▽
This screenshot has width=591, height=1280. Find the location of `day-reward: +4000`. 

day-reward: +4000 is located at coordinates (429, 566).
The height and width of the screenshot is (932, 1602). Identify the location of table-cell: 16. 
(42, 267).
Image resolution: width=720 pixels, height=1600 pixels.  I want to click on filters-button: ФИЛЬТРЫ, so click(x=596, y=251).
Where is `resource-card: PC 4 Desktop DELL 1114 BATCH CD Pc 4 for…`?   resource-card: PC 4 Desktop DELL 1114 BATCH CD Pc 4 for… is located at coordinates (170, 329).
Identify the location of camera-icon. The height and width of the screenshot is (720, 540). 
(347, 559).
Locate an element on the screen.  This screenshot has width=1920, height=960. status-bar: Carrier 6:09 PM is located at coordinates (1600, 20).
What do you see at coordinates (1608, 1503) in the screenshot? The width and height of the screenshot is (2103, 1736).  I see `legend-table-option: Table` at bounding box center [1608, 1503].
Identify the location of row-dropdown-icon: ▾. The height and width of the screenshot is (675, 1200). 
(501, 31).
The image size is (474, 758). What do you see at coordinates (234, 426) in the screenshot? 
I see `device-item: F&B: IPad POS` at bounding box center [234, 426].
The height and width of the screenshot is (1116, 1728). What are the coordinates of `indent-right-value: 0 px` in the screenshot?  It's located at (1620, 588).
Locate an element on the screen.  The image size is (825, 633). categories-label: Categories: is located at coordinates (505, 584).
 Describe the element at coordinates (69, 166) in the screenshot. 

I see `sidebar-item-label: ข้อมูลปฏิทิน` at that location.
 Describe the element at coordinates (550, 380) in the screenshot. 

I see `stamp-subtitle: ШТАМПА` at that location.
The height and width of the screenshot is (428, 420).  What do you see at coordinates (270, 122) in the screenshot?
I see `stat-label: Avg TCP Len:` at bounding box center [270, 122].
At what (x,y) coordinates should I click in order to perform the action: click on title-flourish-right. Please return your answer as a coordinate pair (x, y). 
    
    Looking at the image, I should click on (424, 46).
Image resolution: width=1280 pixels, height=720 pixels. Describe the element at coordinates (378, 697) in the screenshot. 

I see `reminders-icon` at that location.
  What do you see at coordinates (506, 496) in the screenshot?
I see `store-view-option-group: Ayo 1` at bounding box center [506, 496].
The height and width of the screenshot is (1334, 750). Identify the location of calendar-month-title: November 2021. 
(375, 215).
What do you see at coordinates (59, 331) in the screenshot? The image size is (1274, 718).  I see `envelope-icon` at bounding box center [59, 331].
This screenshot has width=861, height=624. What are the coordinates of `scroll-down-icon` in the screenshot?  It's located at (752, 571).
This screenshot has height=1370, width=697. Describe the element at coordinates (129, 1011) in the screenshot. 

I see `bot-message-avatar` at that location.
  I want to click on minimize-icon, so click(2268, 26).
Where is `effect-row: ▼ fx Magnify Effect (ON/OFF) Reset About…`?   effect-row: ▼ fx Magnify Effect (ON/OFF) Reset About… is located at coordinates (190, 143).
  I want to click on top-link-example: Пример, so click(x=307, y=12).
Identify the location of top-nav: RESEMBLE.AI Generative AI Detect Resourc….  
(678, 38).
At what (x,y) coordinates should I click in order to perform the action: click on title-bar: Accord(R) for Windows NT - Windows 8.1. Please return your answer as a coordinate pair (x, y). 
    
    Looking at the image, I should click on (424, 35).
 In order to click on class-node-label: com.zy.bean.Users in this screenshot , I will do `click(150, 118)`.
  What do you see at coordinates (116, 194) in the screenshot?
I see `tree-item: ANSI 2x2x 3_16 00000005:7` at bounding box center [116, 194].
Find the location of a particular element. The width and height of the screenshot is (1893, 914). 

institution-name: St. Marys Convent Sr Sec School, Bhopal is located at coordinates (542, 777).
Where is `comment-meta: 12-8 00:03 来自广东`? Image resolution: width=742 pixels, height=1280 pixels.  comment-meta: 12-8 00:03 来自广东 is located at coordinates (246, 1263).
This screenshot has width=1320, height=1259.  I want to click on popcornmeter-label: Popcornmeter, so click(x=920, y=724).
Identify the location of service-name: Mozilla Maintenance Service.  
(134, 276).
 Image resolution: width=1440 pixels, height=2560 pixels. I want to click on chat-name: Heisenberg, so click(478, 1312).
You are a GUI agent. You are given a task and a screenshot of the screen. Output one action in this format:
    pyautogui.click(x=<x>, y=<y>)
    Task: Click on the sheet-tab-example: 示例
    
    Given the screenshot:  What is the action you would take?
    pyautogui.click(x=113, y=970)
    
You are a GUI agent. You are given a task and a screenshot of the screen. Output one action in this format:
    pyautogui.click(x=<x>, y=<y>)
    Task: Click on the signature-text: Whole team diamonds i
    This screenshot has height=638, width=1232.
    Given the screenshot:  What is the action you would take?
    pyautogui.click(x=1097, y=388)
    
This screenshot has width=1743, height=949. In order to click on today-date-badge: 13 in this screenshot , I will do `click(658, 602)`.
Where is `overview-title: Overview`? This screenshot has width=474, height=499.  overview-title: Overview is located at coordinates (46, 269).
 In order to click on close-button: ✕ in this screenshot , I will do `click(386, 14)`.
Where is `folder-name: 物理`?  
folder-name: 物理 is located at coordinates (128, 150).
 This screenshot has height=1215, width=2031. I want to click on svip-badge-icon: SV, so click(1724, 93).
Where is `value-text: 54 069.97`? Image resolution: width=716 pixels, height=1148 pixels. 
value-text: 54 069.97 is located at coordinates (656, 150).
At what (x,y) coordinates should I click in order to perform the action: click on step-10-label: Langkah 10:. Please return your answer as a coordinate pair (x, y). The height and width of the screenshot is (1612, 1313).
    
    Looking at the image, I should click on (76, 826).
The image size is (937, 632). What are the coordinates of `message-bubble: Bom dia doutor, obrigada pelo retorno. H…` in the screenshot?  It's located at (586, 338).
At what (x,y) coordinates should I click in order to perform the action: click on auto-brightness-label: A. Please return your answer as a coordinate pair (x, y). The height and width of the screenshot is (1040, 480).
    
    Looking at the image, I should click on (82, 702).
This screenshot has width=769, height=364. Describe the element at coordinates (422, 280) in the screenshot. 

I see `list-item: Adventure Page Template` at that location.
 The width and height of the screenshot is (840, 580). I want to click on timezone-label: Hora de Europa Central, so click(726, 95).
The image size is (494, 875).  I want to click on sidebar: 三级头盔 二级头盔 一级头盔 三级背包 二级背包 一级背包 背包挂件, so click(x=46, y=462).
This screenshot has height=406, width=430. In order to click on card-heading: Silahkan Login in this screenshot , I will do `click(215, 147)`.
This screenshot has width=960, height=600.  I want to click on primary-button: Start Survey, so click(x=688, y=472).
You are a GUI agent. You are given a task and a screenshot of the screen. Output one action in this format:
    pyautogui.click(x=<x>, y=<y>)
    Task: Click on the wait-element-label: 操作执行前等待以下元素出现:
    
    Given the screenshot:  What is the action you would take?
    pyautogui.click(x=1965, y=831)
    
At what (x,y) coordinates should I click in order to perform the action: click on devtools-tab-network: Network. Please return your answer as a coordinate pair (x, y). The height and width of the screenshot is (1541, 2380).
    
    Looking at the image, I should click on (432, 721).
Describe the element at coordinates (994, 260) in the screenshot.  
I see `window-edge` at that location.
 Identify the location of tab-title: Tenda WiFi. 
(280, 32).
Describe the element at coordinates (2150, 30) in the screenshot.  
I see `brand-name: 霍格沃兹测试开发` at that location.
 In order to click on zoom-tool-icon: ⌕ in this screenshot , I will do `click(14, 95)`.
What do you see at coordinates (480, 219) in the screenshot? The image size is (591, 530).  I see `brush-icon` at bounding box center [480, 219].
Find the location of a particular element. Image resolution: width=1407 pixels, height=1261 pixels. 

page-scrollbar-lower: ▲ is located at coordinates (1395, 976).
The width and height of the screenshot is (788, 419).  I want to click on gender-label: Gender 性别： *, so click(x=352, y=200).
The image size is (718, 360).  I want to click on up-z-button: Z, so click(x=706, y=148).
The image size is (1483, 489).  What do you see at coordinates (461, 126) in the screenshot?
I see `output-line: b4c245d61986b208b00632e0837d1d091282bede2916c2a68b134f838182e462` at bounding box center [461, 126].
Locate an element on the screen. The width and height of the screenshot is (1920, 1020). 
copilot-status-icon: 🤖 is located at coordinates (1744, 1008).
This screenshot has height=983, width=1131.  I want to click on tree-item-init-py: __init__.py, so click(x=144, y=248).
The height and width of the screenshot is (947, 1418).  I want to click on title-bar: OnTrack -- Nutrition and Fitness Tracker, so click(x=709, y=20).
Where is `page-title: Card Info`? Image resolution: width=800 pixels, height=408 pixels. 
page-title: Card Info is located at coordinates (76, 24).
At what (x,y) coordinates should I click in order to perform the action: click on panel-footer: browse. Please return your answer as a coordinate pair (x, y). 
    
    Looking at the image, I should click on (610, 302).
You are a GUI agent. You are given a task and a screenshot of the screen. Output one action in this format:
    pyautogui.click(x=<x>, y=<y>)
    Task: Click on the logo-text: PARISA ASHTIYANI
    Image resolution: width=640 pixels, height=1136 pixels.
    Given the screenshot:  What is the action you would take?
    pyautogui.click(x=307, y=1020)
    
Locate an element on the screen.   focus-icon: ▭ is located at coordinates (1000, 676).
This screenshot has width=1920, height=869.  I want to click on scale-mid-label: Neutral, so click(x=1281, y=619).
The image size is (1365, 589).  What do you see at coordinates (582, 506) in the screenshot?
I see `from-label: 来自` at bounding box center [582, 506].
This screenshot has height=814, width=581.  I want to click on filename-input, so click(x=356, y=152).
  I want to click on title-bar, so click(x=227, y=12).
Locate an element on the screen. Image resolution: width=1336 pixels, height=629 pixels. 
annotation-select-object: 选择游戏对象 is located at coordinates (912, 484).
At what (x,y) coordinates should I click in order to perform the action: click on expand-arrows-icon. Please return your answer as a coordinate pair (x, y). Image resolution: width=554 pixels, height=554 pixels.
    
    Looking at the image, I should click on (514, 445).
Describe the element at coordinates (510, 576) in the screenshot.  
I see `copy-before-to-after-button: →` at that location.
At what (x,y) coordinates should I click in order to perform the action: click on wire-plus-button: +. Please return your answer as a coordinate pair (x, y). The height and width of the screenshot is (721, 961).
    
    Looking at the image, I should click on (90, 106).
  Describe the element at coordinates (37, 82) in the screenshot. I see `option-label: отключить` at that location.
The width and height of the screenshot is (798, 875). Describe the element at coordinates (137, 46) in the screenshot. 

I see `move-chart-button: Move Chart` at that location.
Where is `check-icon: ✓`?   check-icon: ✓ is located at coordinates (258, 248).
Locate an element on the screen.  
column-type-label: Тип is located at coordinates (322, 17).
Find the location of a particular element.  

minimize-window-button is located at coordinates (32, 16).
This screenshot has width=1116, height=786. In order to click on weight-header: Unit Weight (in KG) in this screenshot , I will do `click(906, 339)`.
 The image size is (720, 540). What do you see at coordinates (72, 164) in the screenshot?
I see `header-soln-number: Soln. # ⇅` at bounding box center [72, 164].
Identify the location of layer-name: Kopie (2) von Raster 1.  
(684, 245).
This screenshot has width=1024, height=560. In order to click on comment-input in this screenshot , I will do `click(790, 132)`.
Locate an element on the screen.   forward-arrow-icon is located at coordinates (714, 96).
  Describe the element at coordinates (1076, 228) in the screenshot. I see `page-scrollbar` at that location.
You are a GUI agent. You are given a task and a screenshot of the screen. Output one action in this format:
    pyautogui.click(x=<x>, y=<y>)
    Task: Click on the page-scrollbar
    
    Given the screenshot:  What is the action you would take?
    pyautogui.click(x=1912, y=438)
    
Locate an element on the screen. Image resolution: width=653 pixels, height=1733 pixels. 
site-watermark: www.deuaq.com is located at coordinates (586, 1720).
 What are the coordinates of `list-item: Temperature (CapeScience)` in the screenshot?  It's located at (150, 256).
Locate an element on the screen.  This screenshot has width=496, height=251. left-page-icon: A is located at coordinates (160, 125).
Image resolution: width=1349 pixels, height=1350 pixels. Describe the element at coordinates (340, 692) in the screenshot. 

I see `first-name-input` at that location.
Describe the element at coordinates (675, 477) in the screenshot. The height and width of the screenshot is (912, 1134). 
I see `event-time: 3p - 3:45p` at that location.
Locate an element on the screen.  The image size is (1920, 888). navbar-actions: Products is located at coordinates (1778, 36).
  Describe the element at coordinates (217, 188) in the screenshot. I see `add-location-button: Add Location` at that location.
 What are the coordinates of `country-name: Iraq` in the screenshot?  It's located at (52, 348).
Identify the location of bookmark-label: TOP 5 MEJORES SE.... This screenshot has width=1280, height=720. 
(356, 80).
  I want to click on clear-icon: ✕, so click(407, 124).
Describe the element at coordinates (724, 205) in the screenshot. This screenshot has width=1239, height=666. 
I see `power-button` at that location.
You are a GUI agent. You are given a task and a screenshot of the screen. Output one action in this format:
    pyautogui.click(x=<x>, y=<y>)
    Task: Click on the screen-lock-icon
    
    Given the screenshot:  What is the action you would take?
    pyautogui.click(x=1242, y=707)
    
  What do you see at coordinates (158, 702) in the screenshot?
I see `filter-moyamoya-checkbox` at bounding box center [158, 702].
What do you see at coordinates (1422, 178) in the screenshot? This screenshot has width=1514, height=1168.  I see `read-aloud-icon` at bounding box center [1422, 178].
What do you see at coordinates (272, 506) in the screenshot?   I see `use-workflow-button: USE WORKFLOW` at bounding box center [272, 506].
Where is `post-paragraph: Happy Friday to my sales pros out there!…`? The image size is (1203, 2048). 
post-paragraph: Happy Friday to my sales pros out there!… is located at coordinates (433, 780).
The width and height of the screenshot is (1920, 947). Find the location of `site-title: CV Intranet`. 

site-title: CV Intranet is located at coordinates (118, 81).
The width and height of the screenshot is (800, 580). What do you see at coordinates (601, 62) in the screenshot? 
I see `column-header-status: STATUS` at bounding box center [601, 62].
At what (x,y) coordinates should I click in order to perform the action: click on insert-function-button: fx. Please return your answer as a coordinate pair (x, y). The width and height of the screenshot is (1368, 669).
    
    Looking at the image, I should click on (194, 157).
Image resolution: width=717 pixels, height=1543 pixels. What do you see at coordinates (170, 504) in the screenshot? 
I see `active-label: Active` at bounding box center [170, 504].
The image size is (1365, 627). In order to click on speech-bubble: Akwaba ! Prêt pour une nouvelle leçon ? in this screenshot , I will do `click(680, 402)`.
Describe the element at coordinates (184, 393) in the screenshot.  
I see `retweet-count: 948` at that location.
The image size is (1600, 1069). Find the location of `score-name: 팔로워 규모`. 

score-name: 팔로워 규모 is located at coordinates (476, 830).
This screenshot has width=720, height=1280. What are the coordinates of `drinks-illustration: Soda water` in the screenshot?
△
Task to carry out:
Rewrite the lines from the line with "Locate an element on the screen. Image resolution: width=1336" to the line with "Looking at the image, I should click on (514, 445).", changing "expand-arrows-icon" to "collapse-arrows-icon" and keeping everything else the same.

Result of the exercise:
Locate an element on the screen. Image resolution: width=1336 pixels, height=629 pixels. 
annotation-select-object: 选择游戏对象 is located at coordinates (912, 484).
At what (x,y) coordinates should I click in order to perform the action: click on collapse-arrows-icon. Please return your answer as a coordinate pair (x, y). Image resolution: width=554 pixels, height=554 pixels.
    
    Looking at the image, I should click on (514, 445).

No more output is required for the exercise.